High glucose triggers the EBV replication switch via TXNIP. (A and B) Mutu I BL cells were seeded in medium containing standard glucose (11 mM) or in the presence of increasing concentrations of glucose. (A) Cells were harvested after 6 h for immunoblotting for TXNIP and ZEBRA levels (Lower), and 24 h for immunoblotting for ZEBRA and EA-D (early lytic gene product) (Upper), while culture media were harvested after 72 h, treated with DNase, and (B) examined for released virus particles by qPCR of the EBV BALF5 gene. Data represent averages of three independent experiments; error bars, SEM; ***P ≤ 0.0005. (C) HH514-16 cells were seeded in media containing indicated concentrations of glucose and harvested 6 h later for staining for TXNIP and ZEBRA followed by flow cytometry. (D) HH514-16 cells were transfected with control or TXNIP-directed siRNA, placed in standard or high-glucose medium for 24 h, and subjected to immunoblotting.

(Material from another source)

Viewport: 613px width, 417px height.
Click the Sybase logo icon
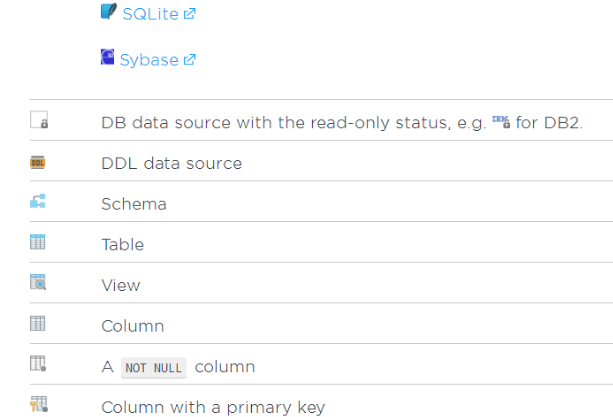(x=108, y=58)
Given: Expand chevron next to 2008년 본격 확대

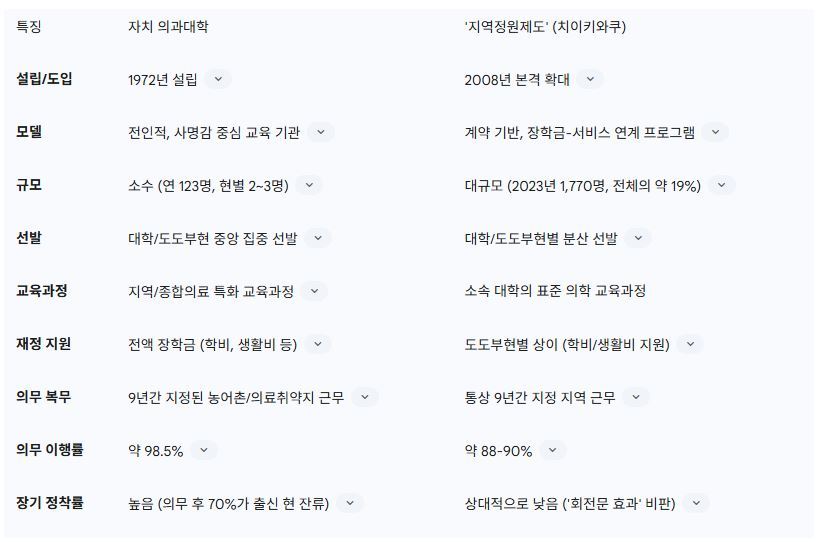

Numbers represent ratios between indicated proteins. (E) HH514-16 cells were transfected with control or NLRP3-directed siRNA, placed in standard or high-glucose medium for 24 h, and subjected to immunoblotting. Numbers represent ratios between indicated proteins. (F) Model depicting NLRP3 inflammasome-mediated activation of the EBV replication switch during the “prolytic state.”